Как вел Аленку туда за собой Федька – думала, не дойдет. Немалый кусок пути пришлось брести по сырому, упругому мху. Увязнуть в нем не увязнешь, а шагать тяжко, версты три Аленка еще держалась, а потом норовила на каждую кочку присесть. Ноги промочила, полы длинной ферезеи и края рукавов набрякли болотной водой – прямо тебе вериги, как у пустынника…

Федька шагал впереди – легко ему, долговязому дураку! Оборачивался и удивлялся – как это баба может от него отставать? Он-то с мешком за плечами, а она-то с пустыми руками… Весь день так-то шли, вечером добрались до жилья. Федька устроил Аленку кое-как в крошечной пустой избушке – прошлой зимой там жена Агафона Десятого с двумя детьми до смерти угорела – и повалился на пол, заснул – не добудишься. Утром же ушел, постылый, на прощание снова жениться пообещал!

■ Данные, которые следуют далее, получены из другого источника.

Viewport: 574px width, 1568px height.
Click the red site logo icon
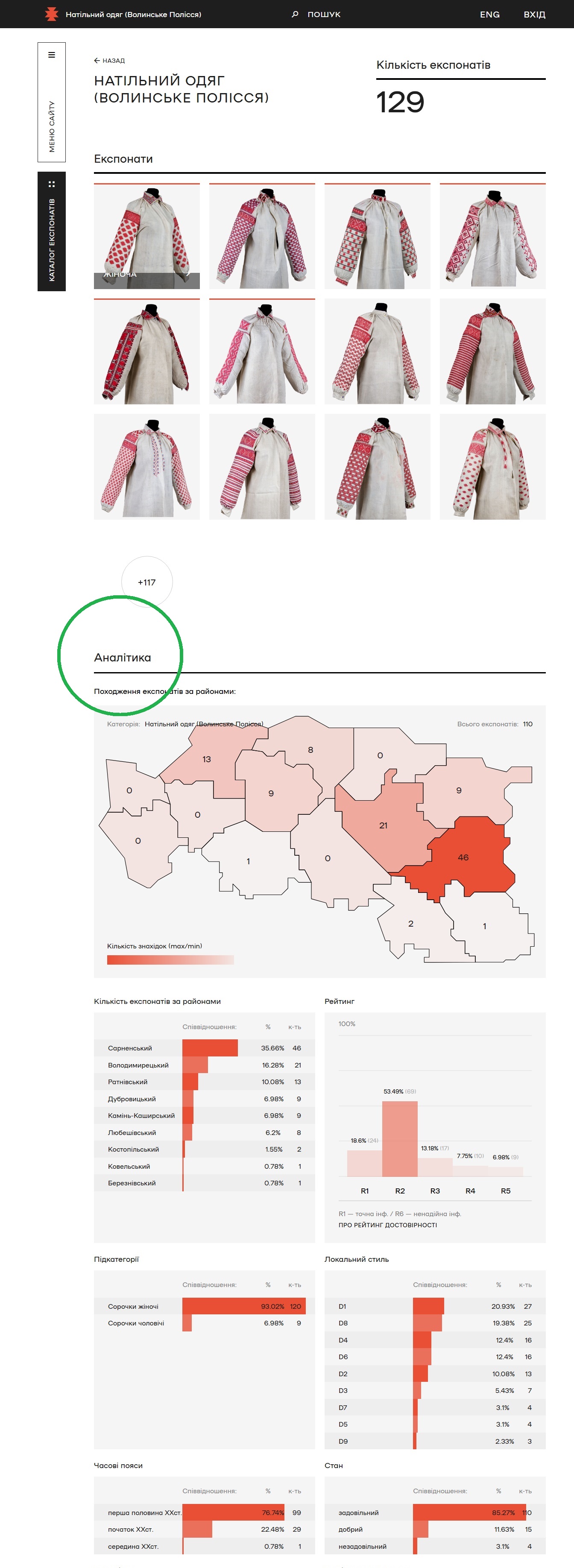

Не думала Аленка, что доведется ей жить в черной избе с холодными сенцами, где не повернуться. Сейчас, пока осеннее тепло еще держится, еще бы ладно, а что зимой будет? Того гляди – холода припрут, ведь уж Филипповки на носу… При единой мысли о зиме Аленка принималась бормотать молитвы и креститься на единственный образ в углу, и тот – незнамо чей, до такой меры почернел.

Топила она не каждый день, и это было для нее мукой мученической. Дым из огромной черной печи шел в избу и ходил поверху, затем подымался под кровлю. Потолок и стены были сильно закопчены, воздух от дыма делался похож на банный.

И ведала ли Алена, привыкшая к ярким свечкам, да в последнее время – не сальным, а дорогим, восковым, что придется ей коротать вечера при лучине, воткнутой в железный светец?

– Бог в помощь! – загородив свет, на пороге встала Баловниха, крупная, плечистая баба. – Хлебы творишь? Ну-ка… Уже, пожалуй, получше.

Она потыкала пальцем в округлую корку – как в каменную стенку.

– Сколь долго мяла? – вздохнув, спросила Баловниха.

– Пока спина не взмокла, – честно отвечала Алена.

– Больно скоро она у тебя взмокла. Опять твой Федька ворчать станет – мол, сверху ножичком срежь, а в середке ложкой ешь… Ладно, покрой тряпицей, пусть отдыхают.

Вдвоем они перенесли все четыре ковриги на стол и покрыли их.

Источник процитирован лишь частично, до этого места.